In Photographs | The period interior of a York Terrace House

Property age tends to have the biggest effect on the look and feel of a property. There will, of course, always be exceptions with contemporary conversions of old building and new build ‘mock’ architecture switching things around and throwing off your preconceptions made on age alone. This beautiful York terrace had period charm abounds. Detailed architraves, cornices, dressers, balustrades, fireplaces, the list went on and on. It can sometimes be difficult to carry a properties charm across in photographs and this is where using a good professional photographer pays dividends. Every house has to be approached on its own. While there are ‘rules’ that can be applied to photographing interiors that will give you acceptable photographs in most properties, we aren’t looking to produce acceptable imagery. Our aim is produce work that really gets to a property’s soul. The kind of photographs that don’t just tell what the property looks like but how it feels too. We want to invite you in, to make you imagine a morning croissant at the table in the garden with your coffee. ‘Feel’ is hard to convey in the conventional wide shots of rooms with a basic lighting setup. It can be done in the right house with the right natural light, but usually it requires sophisticated lighting set-ups and tighter crops.

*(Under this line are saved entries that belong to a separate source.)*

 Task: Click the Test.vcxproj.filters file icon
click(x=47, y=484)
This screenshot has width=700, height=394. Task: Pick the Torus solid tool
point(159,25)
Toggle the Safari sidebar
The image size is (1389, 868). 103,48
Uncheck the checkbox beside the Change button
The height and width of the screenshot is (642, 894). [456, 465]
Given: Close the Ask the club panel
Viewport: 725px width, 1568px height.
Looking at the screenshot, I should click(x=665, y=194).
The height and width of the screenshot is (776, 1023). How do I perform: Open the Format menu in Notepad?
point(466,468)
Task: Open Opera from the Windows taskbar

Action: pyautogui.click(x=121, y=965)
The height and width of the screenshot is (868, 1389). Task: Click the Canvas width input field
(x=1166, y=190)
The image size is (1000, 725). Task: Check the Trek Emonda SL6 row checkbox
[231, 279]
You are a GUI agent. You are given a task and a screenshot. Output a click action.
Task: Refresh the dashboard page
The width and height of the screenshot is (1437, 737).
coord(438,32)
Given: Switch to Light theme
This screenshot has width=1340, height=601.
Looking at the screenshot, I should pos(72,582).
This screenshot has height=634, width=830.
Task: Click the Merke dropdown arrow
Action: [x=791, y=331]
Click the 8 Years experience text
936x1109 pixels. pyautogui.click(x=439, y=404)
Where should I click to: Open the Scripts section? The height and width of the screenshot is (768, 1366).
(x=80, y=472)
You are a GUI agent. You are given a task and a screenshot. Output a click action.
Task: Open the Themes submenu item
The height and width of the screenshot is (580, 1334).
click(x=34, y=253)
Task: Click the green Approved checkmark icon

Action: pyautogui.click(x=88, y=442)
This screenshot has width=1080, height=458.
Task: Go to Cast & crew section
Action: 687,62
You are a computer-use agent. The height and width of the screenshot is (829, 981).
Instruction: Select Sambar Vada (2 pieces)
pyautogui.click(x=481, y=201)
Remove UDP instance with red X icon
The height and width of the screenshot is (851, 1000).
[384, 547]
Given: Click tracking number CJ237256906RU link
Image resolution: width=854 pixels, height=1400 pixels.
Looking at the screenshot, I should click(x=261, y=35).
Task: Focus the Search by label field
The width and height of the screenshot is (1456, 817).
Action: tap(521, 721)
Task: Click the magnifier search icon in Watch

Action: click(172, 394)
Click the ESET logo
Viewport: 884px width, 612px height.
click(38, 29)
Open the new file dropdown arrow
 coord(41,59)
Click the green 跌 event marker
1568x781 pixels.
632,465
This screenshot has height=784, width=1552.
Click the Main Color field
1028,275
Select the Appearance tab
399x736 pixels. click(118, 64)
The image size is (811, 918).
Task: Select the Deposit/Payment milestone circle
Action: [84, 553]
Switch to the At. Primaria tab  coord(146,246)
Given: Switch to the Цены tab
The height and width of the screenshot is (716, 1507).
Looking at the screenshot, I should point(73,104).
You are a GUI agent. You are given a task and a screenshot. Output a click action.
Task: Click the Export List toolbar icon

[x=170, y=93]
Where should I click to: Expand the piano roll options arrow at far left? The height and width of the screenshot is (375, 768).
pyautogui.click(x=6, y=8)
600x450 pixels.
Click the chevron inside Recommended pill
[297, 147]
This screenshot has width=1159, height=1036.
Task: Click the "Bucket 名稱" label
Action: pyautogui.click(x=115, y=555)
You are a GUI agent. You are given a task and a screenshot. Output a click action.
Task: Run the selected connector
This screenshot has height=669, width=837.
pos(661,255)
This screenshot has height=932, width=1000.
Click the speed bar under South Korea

In this York terrace we used a mixture of the conventional wide room shots and tighter ‘peeks’ at interesting details. We added lighting, where necessary, sometimes to supplement existing natural light and at other times (like in the hallway) to create light from scratch that would throw up textures and detail and show off surfaces that would otherwise be poorly rendered on camera. Some period properties are developed to have shutters in the windows. Not only does this keep the classic feeling of the home, it can also help you control the amount of natural light coming in. Some people look at websites, similar to shuttercraft.co.uk, to try and find the right shutters for their home. If you’re trying to create a property perfect for photographing, being able to adjust the natural lighting for photographs is an added benefit of having shutters. Although, the old saying of quality [of light] of over quantity is as true in photography as anywhere else.